• **Questions**:
(A) For each statement, decide whether it agrees with the passage on pathology-aware drug delivery, answering yes or no and quoting the deciding words: (i) Receptor-based targeting assumes diseased cells can be told apart by stable molecular signatures. (ii) The changes seen in neurons, immune cells and cancer cells are fixed identities. (iii) Pathology-aware systems rely exclusively on ligand-receptor interactions.
(B) Return the portion of the passage on pathology-aware drug delivery from "Rather than relying" to "and transport pathways.", copied word for word.

• **Passage to read**:

Targeted drug delivery has transformed modern therapeutics by enabling selective intervention at the level of specific cells and tissues. Much of this progress has been driven by receptor-based strategies, where overexpressed molecular markers guide therapeutic design. At the same time, it has become increasingly clear that receptor expression alone does not fully capture the complexity of disease biology.

Cells are not defined only by what they express, but by what they experience.

Receptor-based targeting assumes that diseased cells can be distinguished by stable molecular signatures. In reality, biology is far more dynamic. Cells exist in continuously evolving states shaped by their environment, function and stress.

In many diseases, neurons shift into hyperexcited, energy-demanding states, immune cells transition into inflammatory or dysregulated modes and cancer cells adapt metabolically to survive therapy. These changes are not fixed identities; they are transient, functional states that often escape traditional targeting strategies.

What if selectivity in therapeutics could emerge not only from molecular identity, but from biological context?

This question underlies an emerging framework: pathology-aware drug delivery.

Rather than relying exclusively on ligand-receptor interactions, pathology-aware systems are designed to sense and respond to the conditions that define disease. These include elevated metabolic demand, altered intracellular trafficking, oxidative and inflammatory stress, and changes in membrane dynamics and transport pathways.

• **Extracted data**:
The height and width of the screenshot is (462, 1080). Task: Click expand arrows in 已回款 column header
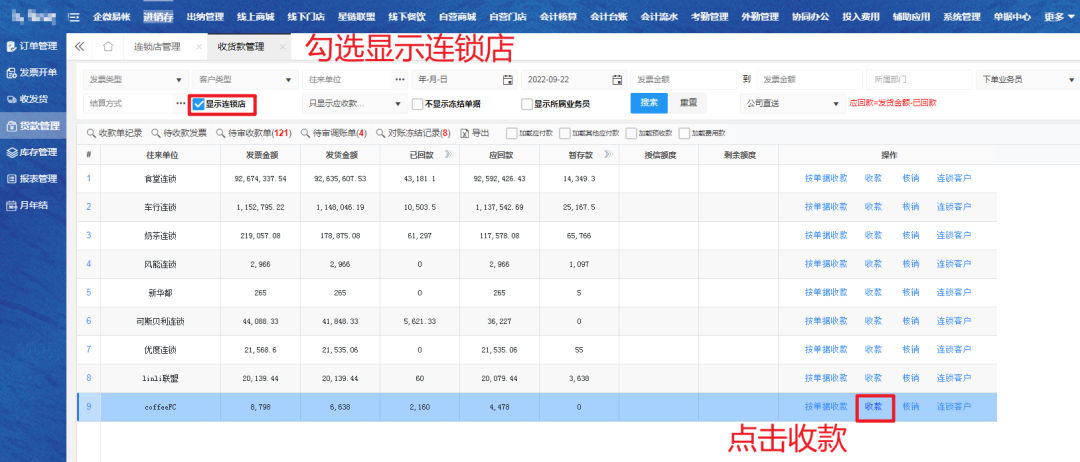tap(447, 155)
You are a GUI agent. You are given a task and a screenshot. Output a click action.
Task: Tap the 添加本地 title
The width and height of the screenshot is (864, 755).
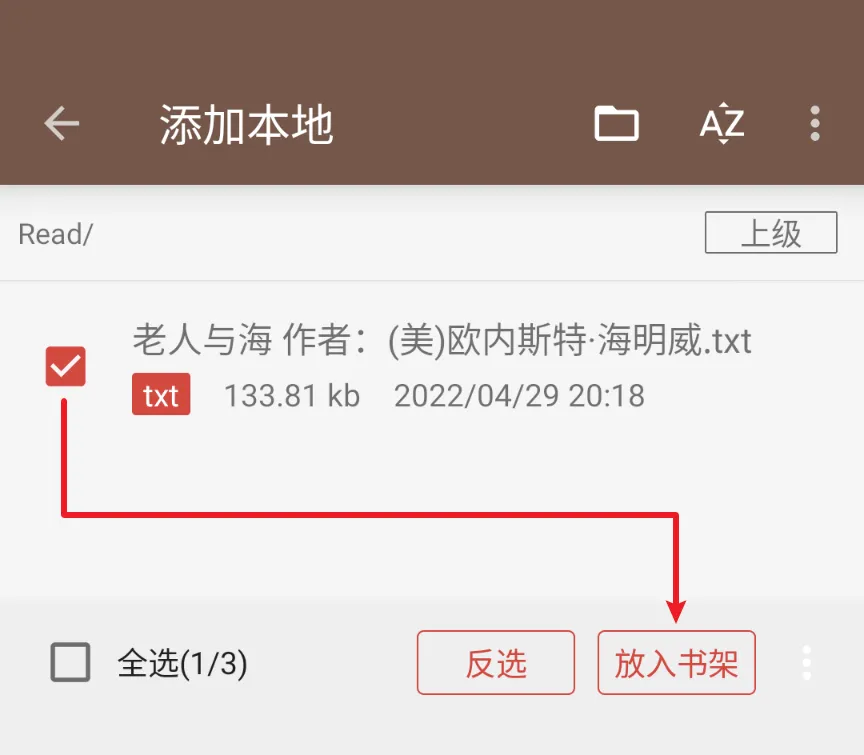tap(246, 125)
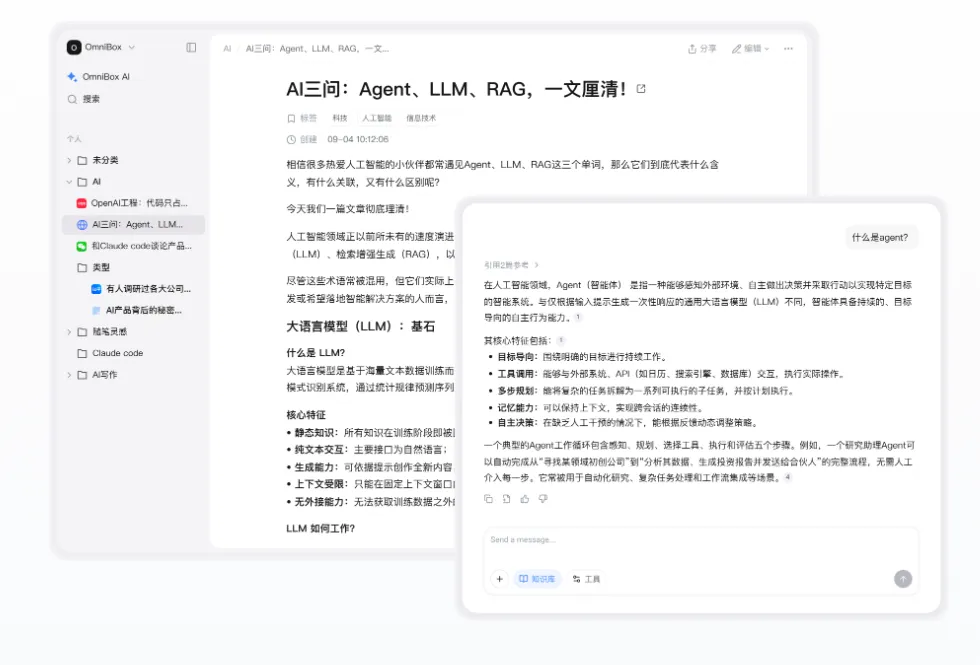Thumbs up the AI answer

pos(524,498)
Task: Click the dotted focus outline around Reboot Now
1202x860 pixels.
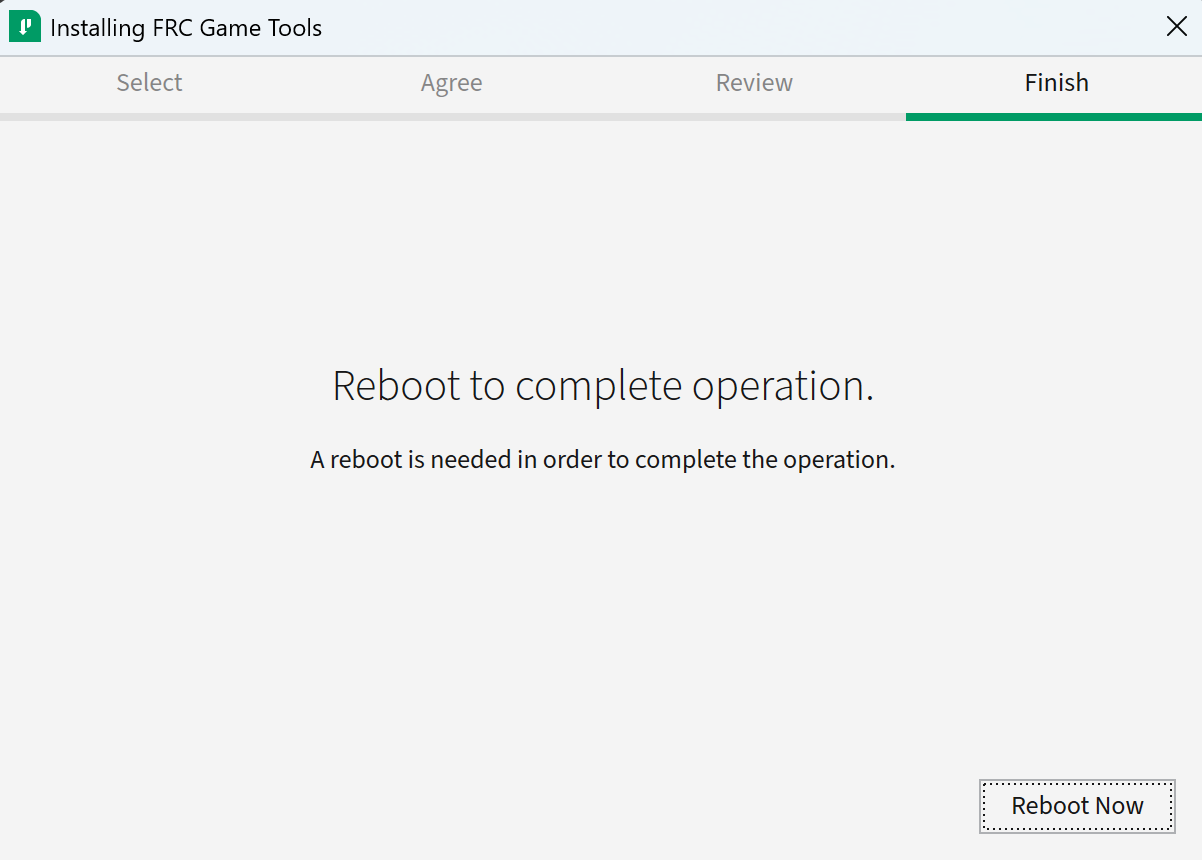Action: (1076, 782)
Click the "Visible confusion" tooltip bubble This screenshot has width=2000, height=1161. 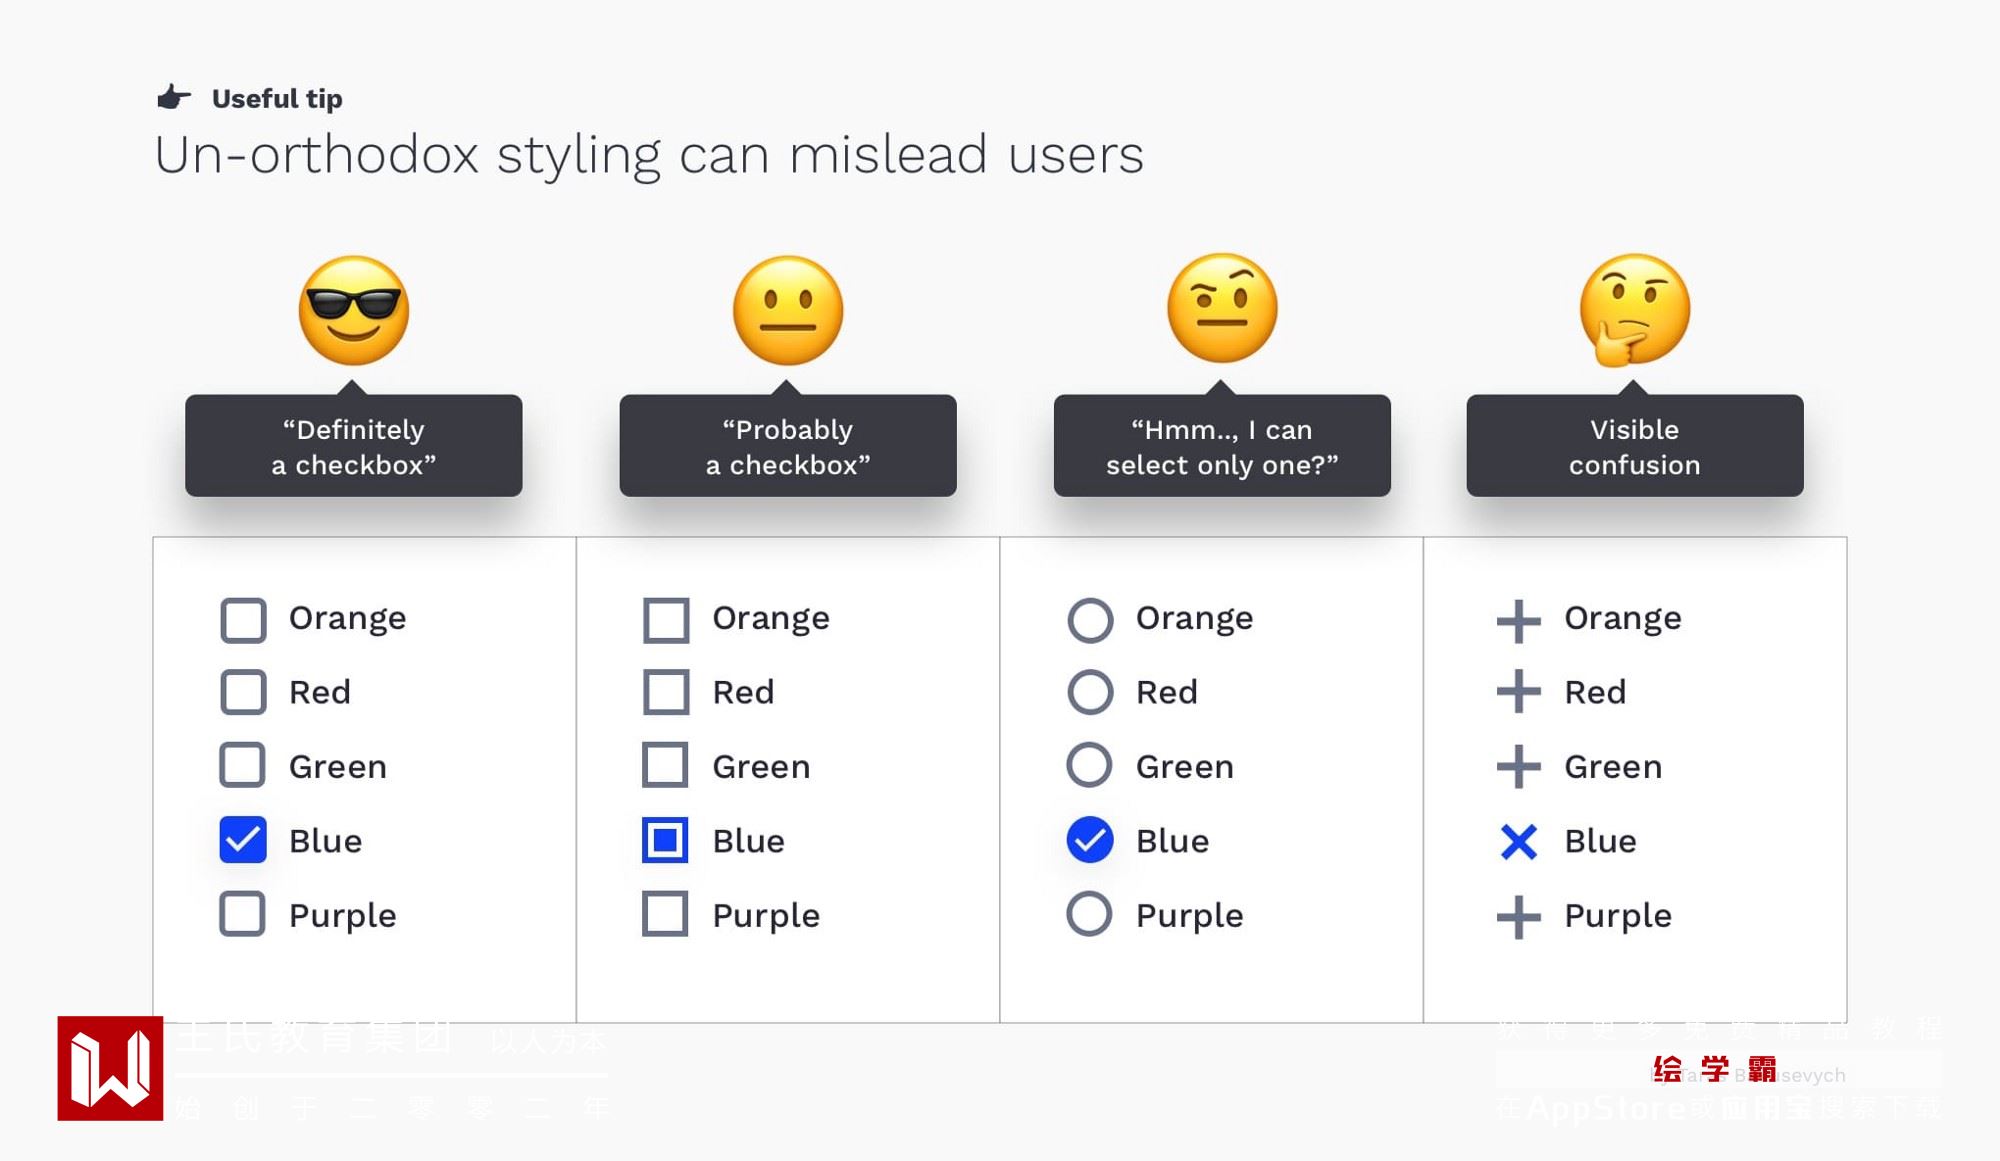coord(1634,446)
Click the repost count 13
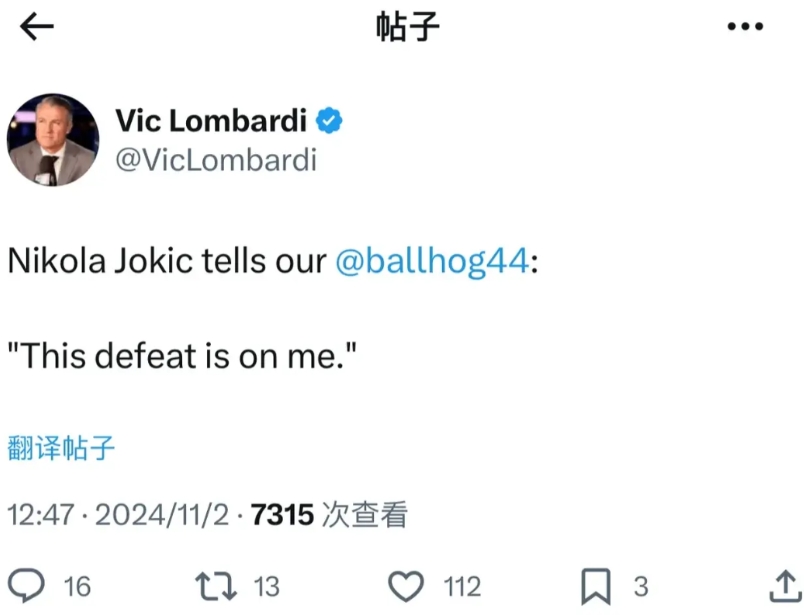 click(266, 586)
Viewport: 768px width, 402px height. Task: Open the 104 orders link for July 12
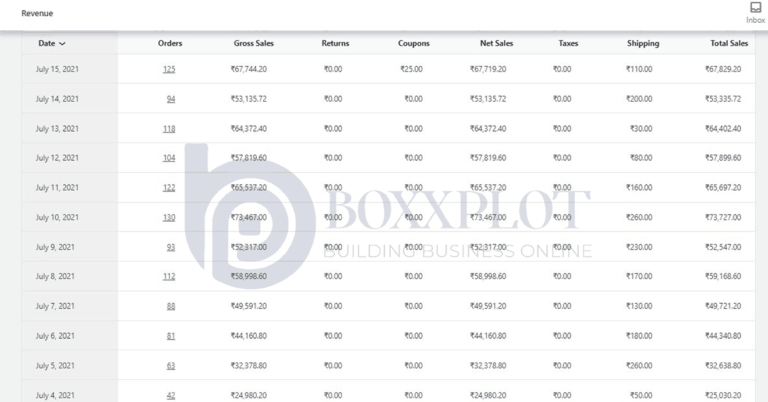click(x=169, y=158)
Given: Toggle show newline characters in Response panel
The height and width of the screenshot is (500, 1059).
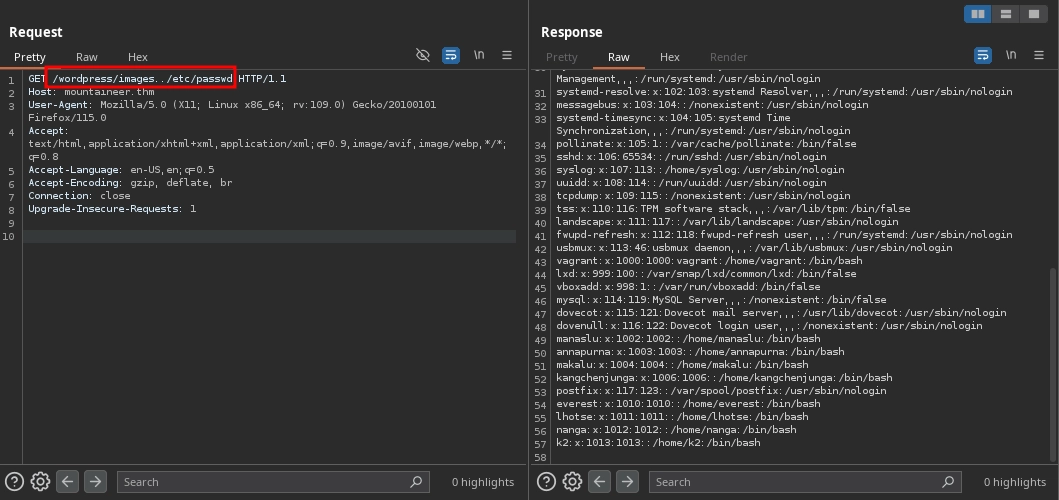Looking at the screenshot, I should pyautogui.click(x=1011, y=56).

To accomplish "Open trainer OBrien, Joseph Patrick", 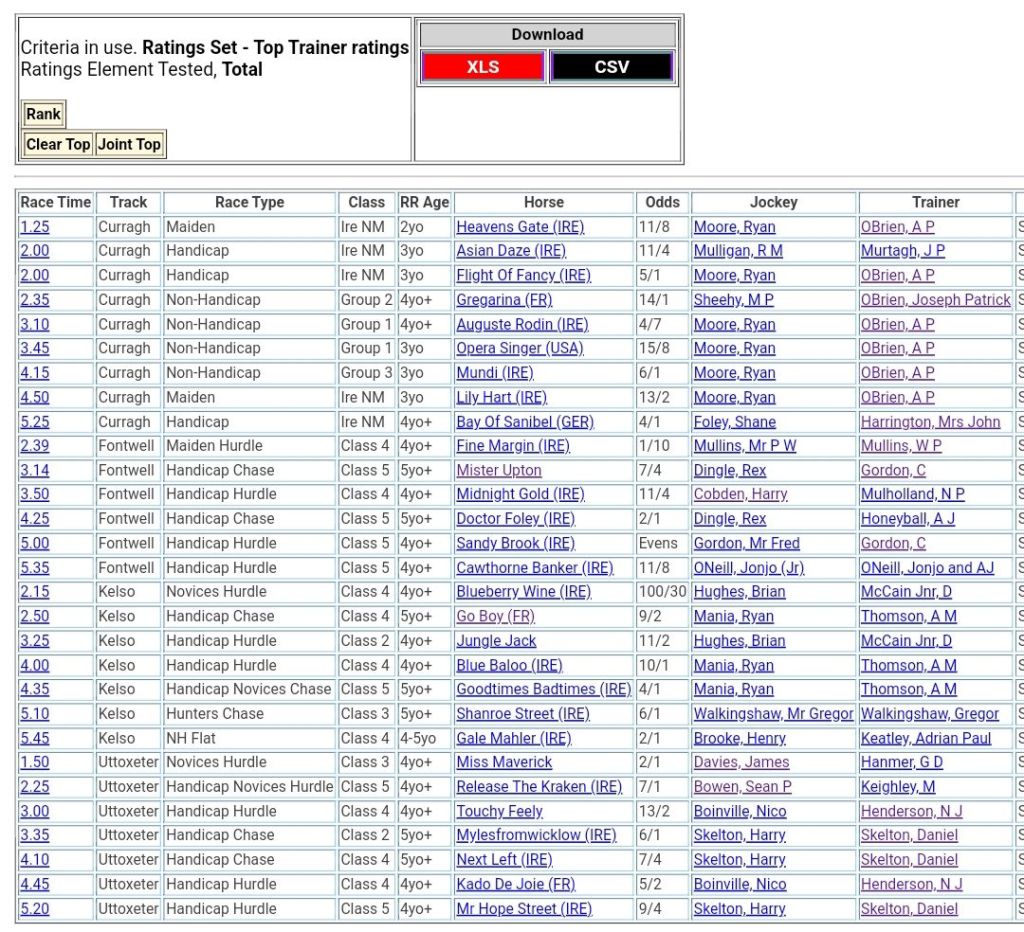I will (935, 300).
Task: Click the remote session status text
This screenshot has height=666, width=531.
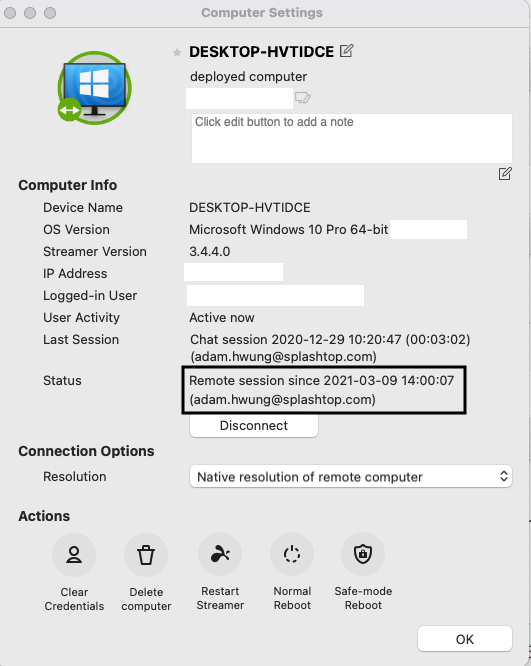Action: 322,390
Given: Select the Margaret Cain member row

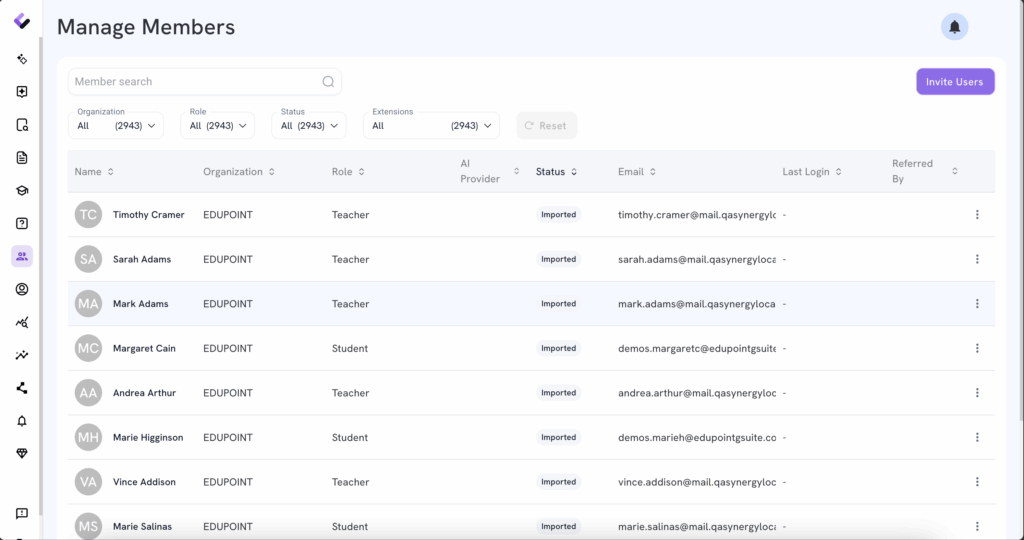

• **Task solutions**:
(A)
(i) Yes: "Receptor-based targeting assumes that diseased cells can be distinguished by stable molecular signatures."
(ii) No: "These changes are not fixed identities; they are transient, functional states that often escape traditional targeting strategies."
(iii) No: "Rather than relying exclusively on ligand-receptor interactions, pathology-aware systems are designed to sense and respond to the conditions that define disease."

(B)
Rather than relying exclusively on ligand-receptor interactions, pathology-aware systems are designed to sense and respond to the conditions that define disease. These include elevated metabolic demand, altered intracellular trafficking, oxidative and inflammatory stress, and changes in membrane dynamics and transport pathways.